Friday, September 4, 2009

Obama and Tax Rates May Define Our Future, or Lack Thereof

*Healthcare costs in this country and social security benefits costs are out of control. Two wars with not much to show for it also has been a drain on the tax coffer. States unable to meet payrolls so furloughs are the short term fix. Less tax revenue from so many job losses and what's a president to do? I am all for revamping the tax code, instituting an across the board rate for all and anyone who makes under $35,000 pays zero. Afterall, by the time these individuals get done paying their share of taxes AND fees (which is a tax, let's call a spade a spade), food costs, gas costs, living expense like RENT, they have nothing left over to pay for underwear at Walmart let alone a movie, all of which contributes to an economy that is already stressed and being more stressed by the government being the only employer and spender, which increases the debt AND deficit and will likely cause Arabs and Chinese and whoever else buys our debt in the form of US 10 year treasury notes (seen the drop lately anyone) to start dumping albeit in small quiet ways, much like the Bush administrations slow shredding of the dollar.

Once and Future Taxes

So far, the Obama administration’s plan for dealing with the budget deficit — an estimated $9 trillion over a decade — is to not dig the hole any deeper. That’s an important first step. President Obama deserves credit for proposing ways to pay for his two big initiatives to date: health care reform and energy legislation. Reducing the growth in health care costs, in particular, is vital to curbing future deficits.

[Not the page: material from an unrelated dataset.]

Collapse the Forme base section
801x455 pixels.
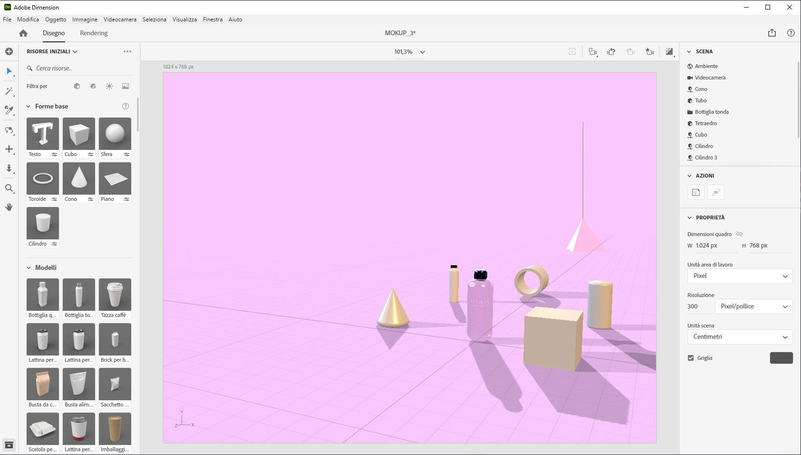[29, 107]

As for the hundreds of billions of dollars in economic stimulus, their impact on long-term deficits is marginal because the spending is temporary. More important, deficit spending is warranted in a recession because it eases the downturn and in so doing, averts even worse damage to the economy and the budget.

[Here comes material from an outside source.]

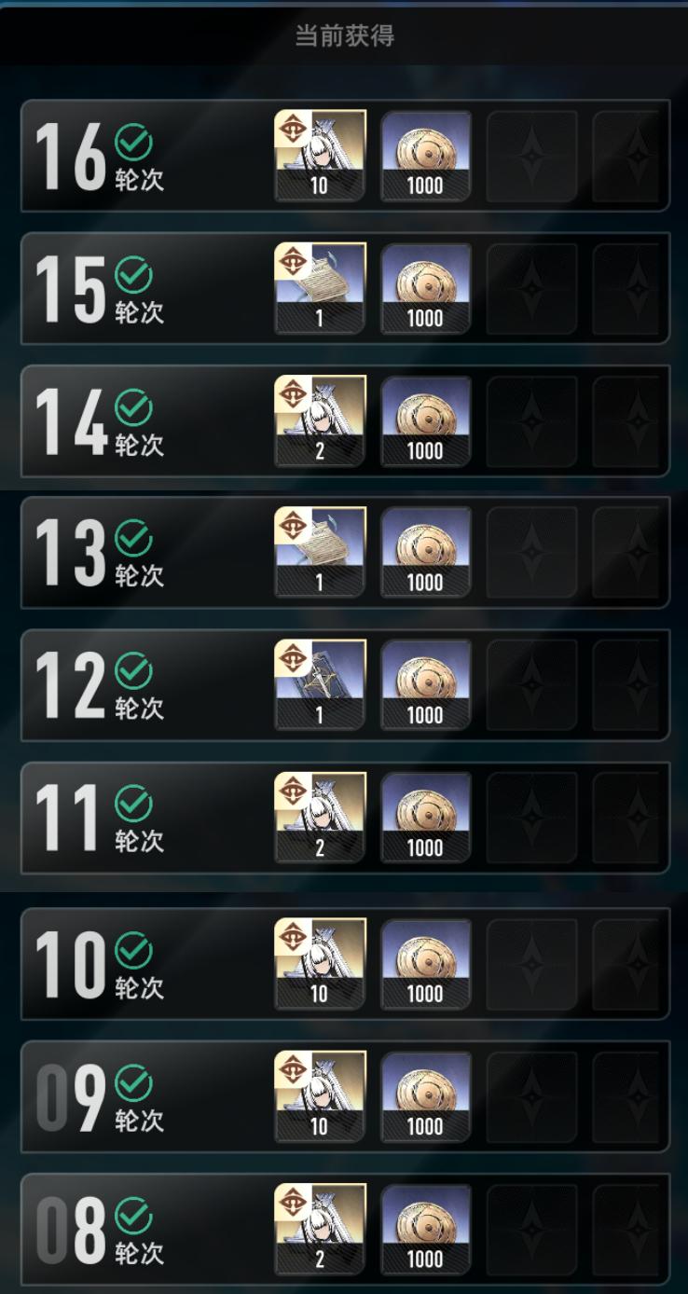
Task: Open gold coin reward in round 15
Action: pyautogui.click(x=425, y=288)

But, sooner than he may prefer, Mr. Obama will have to face up to what he has so far avoided: the need to raise taxes broadly to rein in deficits.

The deficits are not of his making. Some two-thirds of the $9 trillion shortfall resulted from policies that predate his administration; most of the rest is the cost of policies that both parties consider necessary, like continued relief from the alternative minimum tax.

But when he inherited the burden of the budget mess, Mr. Obama also inherited the responsibility to clean it up. Neither economic growth nor spending cuts will be enough to fix the projected shortfalls. Nor is there enough to be gained by confining tax increases only to families making more than $250,000 a year, a campaign promise that Mr. Obama still says he will keep.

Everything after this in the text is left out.